Apparently, along with political, economic, cultural or ethnological observations, they were something to take for granted.
A representative example is “Report on the Events in the USSR No. 89” from 20 September 1941, which, like all these documents, had a standardised structure. The sender was “Chief of the Security Police of the SD”. Under the date and place (Berlin) with the stamp "Top Secret", it was noted in detail the total number of reports (48) and which of them were among the copies (36). The report was divided into three chapters: "Political Overview", "Reports from Task Forces and their Commanders" and "Military Developments". Observations about the “pronounced musical countryside culture” in Ukraine alternated with the following phrases: “The areas of command activity are cleared of Jews. From 19.08 to 25.09, 8,890 Jews and Communists were executed. The total number is 17315. The Jewish problem is currently being solved in Nikolaev and Kherson”. This information referred to Einsatzgruppe D.

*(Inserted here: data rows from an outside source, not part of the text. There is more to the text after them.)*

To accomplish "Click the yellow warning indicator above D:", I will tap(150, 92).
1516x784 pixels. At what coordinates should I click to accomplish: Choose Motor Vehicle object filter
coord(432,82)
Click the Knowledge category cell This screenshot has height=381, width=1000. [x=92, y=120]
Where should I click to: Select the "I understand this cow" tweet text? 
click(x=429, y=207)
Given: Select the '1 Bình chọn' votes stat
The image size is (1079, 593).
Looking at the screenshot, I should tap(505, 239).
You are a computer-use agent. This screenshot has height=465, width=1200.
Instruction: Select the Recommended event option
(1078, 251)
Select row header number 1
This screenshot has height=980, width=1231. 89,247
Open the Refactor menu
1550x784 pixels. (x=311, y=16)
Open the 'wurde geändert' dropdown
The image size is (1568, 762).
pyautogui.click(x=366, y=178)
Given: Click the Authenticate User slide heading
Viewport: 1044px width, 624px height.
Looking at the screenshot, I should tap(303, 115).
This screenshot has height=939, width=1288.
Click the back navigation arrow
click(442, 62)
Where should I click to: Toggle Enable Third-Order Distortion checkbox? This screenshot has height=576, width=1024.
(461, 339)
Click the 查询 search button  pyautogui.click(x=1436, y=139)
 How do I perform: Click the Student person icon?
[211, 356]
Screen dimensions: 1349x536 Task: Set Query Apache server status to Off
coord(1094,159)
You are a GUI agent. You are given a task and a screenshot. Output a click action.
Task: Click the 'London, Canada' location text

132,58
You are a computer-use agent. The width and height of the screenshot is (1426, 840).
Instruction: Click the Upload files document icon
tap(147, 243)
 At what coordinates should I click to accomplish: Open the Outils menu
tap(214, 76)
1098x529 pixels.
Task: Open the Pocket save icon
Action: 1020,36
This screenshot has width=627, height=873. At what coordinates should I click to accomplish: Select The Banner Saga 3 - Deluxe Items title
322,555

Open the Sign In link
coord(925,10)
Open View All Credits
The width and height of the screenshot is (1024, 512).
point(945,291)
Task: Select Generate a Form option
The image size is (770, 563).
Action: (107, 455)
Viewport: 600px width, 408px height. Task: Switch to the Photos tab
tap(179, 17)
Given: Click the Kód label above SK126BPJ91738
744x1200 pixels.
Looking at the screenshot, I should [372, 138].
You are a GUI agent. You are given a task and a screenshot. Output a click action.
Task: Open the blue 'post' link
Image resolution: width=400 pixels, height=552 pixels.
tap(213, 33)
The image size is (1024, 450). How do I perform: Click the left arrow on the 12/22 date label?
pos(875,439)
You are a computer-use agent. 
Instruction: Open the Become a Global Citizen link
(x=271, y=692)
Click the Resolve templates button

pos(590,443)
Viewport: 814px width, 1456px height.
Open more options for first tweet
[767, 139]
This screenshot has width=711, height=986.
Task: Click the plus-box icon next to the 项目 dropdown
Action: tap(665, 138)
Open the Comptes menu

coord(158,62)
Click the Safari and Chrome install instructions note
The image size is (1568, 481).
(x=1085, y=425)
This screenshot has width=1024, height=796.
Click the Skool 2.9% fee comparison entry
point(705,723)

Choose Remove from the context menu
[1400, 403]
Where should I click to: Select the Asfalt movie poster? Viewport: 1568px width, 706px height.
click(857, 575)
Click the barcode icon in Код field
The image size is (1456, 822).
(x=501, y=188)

Even the bloodiest massacres were reported in a dry administrative language. In the "Report on the Events in the USSR No. 106" from 7 October 1941 under the heading “Executions and Other Measures” the infamous site of mass execution in Babi Yar was reported: “In collaboration with the [Einsatz]Group Staff and two commando units of Police Regiment South, Sonderkommando 4a [Einsatzgruppe C] executed 33,771 Jews on September 29 and 30. The operation went ‘flawlessly’: ‘No incidents took place’. ‘Resettlement measures’ taken against the Jews were welcomed by the local population. The fact the Jews were in fact liquidated is barely known and, ‘judging by current perceptions, has not met with strong condemnation’. The Wehrmacht also ‘commended the measures taken’”.
The publishers wrote of the outstanding historical significance of the “Reports on the Events”, which made the extermination of the Jews a central element of German policy in Europe, “as the practice of the massacres at Babi Yar facilitated the transition to genocide, which at that time was not yet a clear reference point in Nazi policy”. During Operation Barbarossa it can be established that the grounds for the executions became less and less important, indicating that the extermination of peoples gradually became routine for the perpetrators.
Based on the testimony of the SS officers involved in the events, the Nuremberg Indictment assumed that there was a "Führer’s order" for the mass extermination of Jews and Communists. Even historians have long held this view, despite the lack of a corresponding source. Recent research has called this fact into question. Scholars are inclined to believe that the Einsatzgruppen and their units had more freedom. The logic of the systematic killings was shaped equally by the reality of the Eastern Front and the vague hints and camouflaged terminology used by the Nazi leadership with regard to handling the Jews. And the SS men of the Einsatzkommando, acting in this direction, were implementing these attitudes most radically, filled with a zealous desire to put into practice what their superiors had hinted at. However, the fact remains that the “Final Solution to the Jewish Question” was one of the primary goals of National Socialist policy. And the Einsatzgruppen played a key role in this.
Ben was the first to feel this when he studied the shocking documents in the Berlin office. He noted the areas that were reported to be "free of Jews" and got a general idea of the enormous scale of the criminal acts. “I started counting the number of people killed using a small arithmometer. When I reached one million, I stopped counting”.